## Given exercise
Copy out the part of the material that opens with the line containing "Where should I click to: Click the VOEPASS" and closes with the line containing "coord(238,134)", keeping every line and adding 60 to each coordinate value.

## Record extracts
################

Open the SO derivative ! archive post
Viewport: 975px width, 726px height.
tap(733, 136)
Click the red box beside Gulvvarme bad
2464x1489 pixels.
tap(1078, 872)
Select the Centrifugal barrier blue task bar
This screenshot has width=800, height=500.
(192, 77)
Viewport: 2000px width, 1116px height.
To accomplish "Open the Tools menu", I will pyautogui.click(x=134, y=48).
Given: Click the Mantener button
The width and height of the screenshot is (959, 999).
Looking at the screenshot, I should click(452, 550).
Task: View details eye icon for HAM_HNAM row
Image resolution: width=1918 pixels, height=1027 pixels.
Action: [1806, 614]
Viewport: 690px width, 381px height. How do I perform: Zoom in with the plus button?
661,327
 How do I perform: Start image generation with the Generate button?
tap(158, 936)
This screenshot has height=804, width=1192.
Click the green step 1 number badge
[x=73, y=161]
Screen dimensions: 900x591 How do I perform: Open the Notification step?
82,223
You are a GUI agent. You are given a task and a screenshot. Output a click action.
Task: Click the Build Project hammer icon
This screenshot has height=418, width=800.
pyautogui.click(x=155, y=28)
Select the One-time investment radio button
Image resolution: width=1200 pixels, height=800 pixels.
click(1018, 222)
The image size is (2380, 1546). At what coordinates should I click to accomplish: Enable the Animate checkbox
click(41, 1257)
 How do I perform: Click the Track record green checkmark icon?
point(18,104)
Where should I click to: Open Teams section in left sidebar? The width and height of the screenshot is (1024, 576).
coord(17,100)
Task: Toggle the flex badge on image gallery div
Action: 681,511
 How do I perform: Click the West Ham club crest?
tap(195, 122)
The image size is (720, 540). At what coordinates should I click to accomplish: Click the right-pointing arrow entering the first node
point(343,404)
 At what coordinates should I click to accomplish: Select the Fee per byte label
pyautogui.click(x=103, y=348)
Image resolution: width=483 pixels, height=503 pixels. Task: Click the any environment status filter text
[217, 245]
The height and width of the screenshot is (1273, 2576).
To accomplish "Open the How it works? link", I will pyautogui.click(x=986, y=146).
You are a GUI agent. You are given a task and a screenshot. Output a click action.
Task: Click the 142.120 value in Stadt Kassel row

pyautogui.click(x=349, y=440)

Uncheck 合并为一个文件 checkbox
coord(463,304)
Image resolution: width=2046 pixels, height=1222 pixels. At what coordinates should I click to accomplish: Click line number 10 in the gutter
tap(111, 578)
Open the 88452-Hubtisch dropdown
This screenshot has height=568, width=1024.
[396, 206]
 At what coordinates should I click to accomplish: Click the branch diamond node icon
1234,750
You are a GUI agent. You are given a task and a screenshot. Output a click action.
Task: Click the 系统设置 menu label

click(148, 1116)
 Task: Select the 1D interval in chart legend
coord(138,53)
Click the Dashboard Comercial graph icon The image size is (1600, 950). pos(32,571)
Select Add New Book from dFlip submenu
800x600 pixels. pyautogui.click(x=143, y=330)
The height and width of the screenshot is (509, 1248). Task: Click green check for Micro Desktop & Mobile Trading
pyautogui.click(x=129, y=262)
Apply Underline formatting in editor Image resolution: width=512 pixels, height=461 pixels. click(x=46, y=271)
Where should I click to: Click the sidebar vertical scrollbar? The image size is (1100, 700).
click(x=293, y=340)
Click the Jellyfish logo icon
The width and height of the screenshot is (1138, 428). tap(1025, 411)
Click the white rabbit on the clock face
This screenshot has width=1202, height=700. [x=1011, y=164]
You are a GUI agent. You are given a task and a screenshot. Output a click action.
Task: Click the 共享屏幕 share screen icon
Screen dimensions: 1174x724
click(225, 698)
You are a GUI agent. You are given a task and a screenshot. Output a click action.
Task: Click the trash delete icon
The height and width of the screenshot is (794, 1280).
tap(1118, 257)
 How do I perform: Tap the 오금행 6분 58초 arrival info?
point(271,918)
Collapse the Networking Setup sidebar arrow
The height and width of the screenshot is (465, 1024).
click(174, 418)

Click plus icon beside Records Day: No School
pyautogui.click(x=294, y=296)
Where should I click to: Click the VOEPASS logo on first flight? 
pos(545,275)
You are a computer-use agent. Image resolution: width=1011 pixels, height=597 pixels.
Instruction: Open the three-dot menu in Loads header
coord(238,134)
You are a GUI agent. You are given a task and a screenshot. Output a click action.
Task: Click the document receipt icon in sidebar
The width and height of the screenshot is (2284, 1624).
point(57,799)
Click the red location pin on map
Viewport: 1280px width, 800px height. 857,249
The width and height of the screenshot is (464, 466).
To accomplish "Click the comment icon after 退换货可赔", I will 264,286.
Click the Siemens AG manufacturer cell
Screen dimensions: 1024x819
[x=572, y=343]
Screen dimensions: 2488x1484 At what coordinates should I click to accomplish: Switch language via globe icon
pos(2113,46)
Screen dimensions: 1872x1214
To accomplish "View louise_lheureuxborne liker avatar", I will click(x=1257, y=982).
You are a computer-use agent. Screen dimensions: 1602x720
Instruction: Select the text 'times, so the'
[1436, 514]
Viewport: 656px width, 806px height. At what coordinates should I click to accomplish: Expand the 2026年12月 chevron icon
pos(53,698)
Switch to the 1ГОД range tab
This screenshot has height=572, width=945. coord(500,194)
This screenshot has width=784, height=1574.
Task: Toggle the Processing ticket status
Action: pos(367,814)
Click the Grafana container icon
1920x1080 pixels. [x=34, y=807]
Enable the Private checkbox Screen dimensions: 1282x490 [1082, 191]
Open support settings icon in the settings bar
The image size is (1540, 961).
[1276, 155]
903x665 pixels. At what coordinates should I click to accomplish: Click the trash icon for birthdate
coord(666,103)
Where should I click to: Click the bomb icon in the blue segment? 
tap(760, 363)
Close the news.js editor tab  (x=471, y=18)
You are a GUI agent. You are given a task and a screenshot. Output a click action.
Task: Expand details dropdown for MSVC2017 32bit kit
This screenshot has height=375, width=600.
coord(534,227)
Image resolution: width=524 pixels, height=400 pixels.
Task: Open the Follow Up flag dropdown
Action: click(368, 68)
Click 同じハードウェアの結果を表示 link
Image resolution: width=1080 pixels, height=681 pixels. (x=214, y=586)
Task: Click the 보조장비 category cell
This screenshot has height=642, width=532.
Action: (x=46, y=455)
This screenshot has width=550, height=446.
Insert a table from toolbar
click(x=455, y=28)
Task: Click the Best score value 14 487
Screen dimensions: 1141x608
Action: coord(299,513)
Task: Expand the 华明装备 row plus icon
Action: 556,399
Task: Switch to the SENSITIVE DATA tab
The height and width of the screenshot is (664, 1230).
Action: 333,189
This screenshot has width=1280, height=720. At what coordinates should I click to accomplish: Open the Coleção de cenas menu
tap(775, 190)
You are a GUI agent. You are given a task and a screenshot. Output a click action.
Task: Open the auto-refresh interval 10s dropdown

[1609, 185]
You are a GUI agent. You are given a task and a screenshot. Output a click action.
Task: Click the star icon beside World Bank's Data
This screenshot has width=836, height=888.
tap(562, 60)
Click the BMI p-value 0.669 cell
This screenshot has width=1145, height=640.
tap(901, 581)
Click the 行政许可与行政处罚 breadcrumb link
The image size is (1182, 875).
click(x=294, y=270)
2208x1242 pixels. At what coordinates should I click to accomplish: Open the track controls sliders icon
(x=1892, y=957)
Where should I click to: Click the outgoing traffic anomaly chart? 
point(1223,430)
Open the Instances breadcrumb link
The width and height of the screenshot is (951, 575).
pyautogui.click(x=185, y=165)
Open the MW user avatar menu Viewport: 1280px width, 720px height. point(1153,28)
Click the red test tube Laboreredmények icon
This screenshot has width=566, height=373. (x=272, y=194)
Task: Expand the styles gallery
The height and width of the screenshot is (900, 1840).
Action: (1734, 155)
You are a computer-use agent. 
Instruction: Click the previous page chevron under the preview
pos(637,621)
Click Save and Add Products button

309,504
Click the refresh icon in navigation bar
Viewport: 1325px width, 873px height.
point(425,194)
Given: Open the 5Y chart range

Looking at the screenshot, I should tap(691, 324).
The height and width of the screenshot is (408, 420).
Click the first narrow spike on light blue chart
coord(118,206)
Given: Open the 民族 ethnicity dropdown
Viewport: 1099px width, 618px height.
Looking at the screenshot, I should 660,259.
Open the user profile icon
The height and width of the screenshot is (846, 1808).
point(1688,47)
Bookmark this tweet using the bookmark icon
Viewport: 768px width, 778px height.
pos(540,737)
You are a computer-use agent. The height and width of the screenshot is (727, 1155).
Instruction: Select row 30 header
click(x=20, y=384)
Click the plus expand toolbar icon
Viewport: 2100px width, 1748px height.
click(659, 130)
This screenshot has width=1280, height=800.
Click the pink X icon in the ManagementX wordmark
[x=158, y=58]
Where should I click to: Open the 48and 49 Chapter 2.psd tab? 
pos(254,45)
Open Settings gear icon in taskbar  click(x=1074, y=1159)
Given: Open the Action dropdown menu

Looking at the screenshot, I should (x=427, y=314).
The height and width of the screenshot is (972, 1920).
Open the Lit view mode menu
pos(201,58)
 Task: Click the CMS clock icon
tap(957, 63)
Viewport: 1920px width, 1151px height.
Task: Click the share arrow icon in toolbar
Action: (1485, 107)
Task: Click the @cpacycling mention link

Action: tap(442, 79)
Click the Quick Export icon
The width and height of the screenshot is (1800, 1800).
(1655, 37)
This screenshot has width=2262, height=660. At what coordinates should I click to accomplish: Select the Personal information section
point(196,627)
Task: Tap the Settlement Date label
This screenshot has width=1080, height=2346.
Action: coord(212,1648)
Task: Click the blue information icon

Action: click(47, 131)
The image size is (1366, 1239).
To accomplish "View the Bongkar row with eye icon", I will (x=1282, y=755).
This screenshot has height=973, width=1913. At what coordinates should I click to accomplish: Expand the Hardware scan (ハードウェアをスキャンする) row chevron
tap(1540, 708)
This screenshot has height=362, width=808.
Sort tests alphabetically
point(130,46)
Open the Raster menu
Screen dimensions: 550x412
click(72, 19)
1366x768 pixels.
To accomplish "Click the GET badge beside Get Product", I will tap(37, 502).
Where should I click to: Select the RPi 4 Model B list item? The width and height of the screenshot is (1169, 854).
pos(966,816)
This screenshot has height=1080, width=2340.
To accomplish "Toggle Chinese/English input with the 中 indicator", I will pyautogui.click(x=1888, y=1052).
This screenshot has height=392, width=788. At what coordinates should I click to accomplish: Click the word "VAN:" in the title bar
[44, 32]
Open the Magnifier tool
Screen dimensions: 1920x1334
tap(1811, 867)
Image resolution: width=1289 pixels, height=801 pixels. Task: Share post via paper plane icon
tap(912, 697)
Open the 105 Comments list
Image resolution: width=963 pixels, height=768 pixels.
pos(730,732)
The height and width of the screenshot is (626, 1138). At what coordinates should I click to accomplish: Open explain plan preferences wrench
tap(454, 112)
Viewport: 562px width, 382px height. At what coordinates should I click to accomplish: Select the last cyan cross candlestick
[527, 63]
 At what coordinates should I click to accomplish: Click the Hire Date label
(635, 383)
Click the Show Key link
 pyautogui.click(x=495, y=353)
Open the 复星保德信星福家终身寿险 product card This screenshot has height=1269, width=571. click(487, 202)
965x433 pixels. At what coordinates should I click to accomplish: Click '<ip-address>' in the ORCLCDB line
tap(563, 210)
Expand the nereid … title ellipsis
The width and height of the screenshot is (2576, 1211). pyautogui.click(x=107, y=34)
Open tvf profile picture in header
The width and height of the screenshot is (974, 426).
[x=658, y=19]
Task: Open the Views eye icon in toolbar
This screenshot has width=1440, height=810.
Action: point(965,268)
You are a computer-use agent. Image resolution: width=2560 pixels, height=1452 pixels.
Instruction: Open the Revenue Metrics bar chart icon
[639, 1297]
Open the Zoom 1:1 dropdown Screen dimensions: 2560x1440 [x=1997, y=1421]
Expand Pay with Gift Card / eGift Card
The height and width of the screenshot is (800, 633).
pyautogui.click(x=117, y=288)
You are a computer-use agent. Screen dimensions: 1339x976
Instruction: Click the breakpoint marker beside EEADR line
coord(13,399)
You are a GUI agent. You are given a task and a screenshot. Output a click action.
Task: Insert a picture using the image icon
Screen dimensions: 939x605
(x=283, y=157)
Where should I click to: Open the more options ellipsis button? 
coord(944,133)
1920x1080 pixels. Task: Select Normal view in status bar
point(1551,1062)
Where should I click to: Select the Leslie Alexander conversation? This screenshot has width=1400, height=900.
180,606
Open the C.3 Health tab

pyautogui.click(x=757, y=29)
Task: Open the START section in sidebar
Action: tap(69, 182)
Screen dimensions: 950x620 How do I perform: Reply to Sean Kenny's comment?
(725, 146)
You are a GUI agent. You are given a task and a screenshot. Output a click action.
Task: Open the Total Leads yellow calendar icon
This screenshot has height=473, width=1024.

################

## Result for this exercise
Where should I click to: Click the VOEPASS logo on first flight? 
pos(605,335)
You are a computer-use agent. Image resolution: width=1011 pixels, height=597 pixels.
Instruction: Open the three-dot menu in Loads header
coord(298,194)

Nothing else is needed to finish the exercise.